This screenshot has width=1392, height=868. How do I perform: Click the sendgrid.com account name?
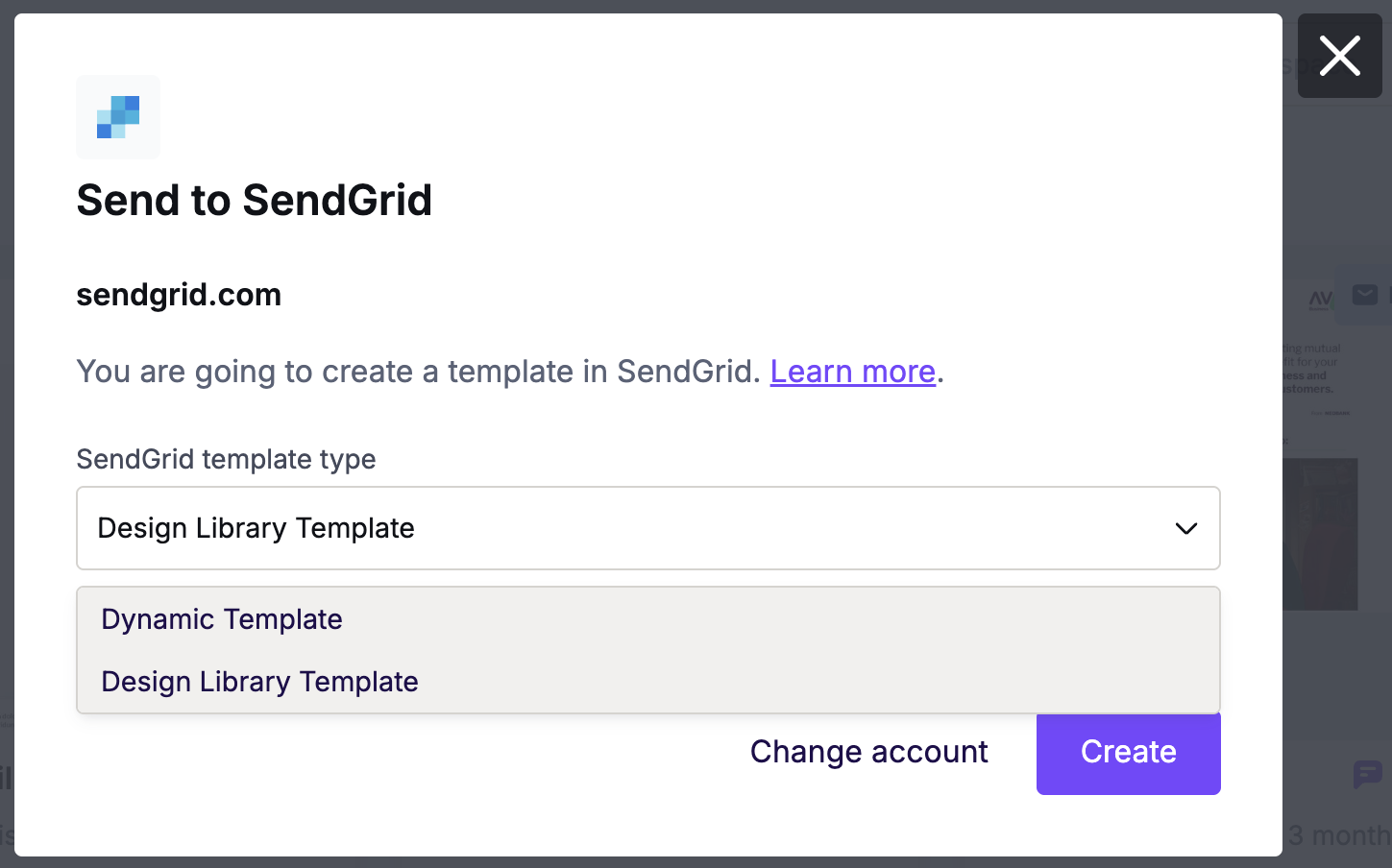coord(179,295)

- - -

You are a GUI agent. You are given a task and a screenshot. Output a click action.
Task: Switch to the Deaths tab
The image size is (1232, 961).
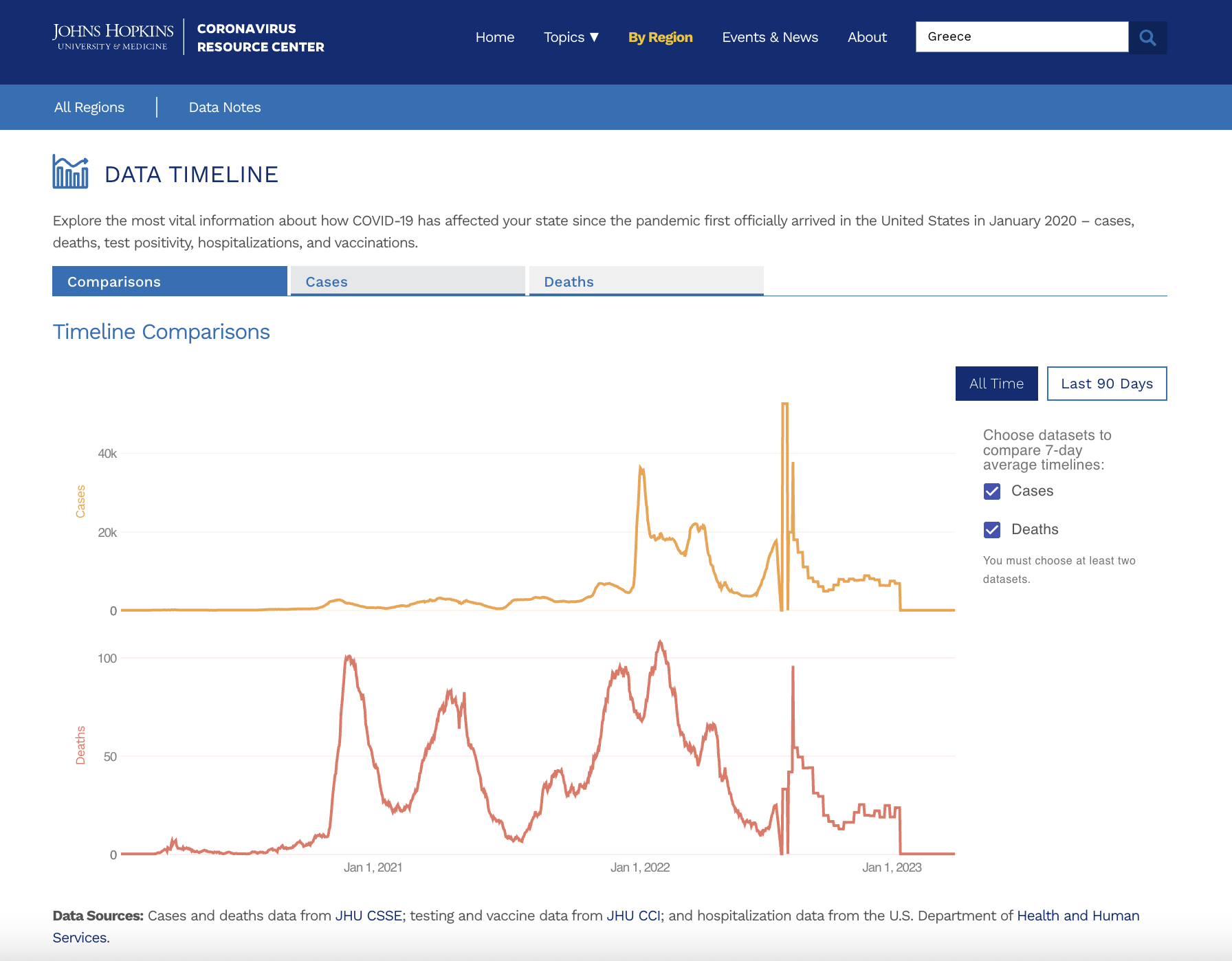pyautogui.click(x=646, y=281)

- - -

• _PROBLEM STATEMENT_: Rewrite the entries from the line with "You are a GUI" up to and including the line with "pyautogui.click(x=646, y=281)", changing "Deaths" to "Births" and keeping everything else the same. Leave the pictures out of your answer.

• _FULL SOLUTION_:
You are a GUI agent. You are given a task and a screenshot. Output a click action.
Task: Switch to the Births tab
The image size is (1232, 961).
pyautogui.click(x=646, y=281)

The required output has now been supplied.